The majority of visitors on arriving at Port-au-Prince and noticing the well-paved, well-kept streets, will at once jump to the conclusion that this work was done by the American Occupation. The Occupation goes to no trouble to refute this conclusion, and in fact it will by implication corroborate it. If one should exclaim, "Why, I am surprised to see what a well-paved city Port-au-Prince is!" he would be almost certain to receive the answer, "Yes, but you should have seen it before the Occupation." The implication here is that Port-au-Prince was a mudhole and that the Occupation is responsible for its clean and well-paved streets. It is true that at the time of the intervention, five years ago, there were only one or two paved streets in the Haitian capital, but the contracts for paving the entire city had been let by the Haitian Government, and the work had already been begun. This work was completed during the Occupation, but the Occupation did not pave, and had nothing to do with the paving of a single street in Port-au-Prince.
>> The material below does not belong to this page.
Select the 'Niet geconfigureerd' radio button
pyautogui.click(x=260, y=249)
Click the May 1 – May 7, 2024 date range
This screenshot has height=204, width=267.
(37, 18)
One accomplishment I did expect to find—that the American Occupation, in its five years of absolute rule, had developed and improved the Haitian system of public education. The United States has made some efforts in this direction in other countries where it has taken control. In Porto Rico, Cuba, and the Philippines, the attempt, at least, was made to establish modern school systems. Selected youths from these countries were taken and sent to the United States for training in order that they might return and be better teachers, and American teachers were sent to those islands in exchange. The American Occupation in Haiti has not advanced public education a single step. No new buildings have been erected. Not a single Haitian youth has been sent to the United States for training as a teacher, nor has a single American teacher, white or colored, been sent to Haiti. According to the general budget of Haiti, 1919-1920, there are teachers in the rural schools receiving as little as six dollars a month. Some of these teachers may not be worth more than six dollars a month. But after five years of American rule, there ought not to be a single teacher in the country who is not worth more than that paltry sum.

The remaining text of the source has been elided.